The FSB’s argument is that there ought to be more of a level playing field between academic and vocational qualifications (‘The FSB still values A-levels but we hope to see diplomas and work based training on the same par,’ said its education and skills chairman Colin Willman today). It’s an admirable principle – but we just can’t see how it would work. How can a City & Guilds in plastering be comparable with an English A-level (and what would be the point if it was)? And we can’t imagine universities welcoming the idea, if they’re already struggling to sort the wheat from the chaff.
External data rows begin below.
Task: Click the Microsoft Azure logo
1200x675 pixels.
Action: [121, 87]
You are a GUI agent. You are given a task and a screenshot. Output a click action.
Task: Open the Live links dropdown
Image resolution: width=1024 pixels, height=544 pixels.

The FSB is also urging entrepreneurial teenagers to get cracking with a business, rather than wasting three or four years at university. After all, a 2006 FSB survey discovered that only about a quarter of UK small business owners have a degree, while about one in eight UK entrepreneurs has no formal qualifications whatsoever. Then again, perhaps that’s why we don’t have many billionaire entrepreneurs in this country...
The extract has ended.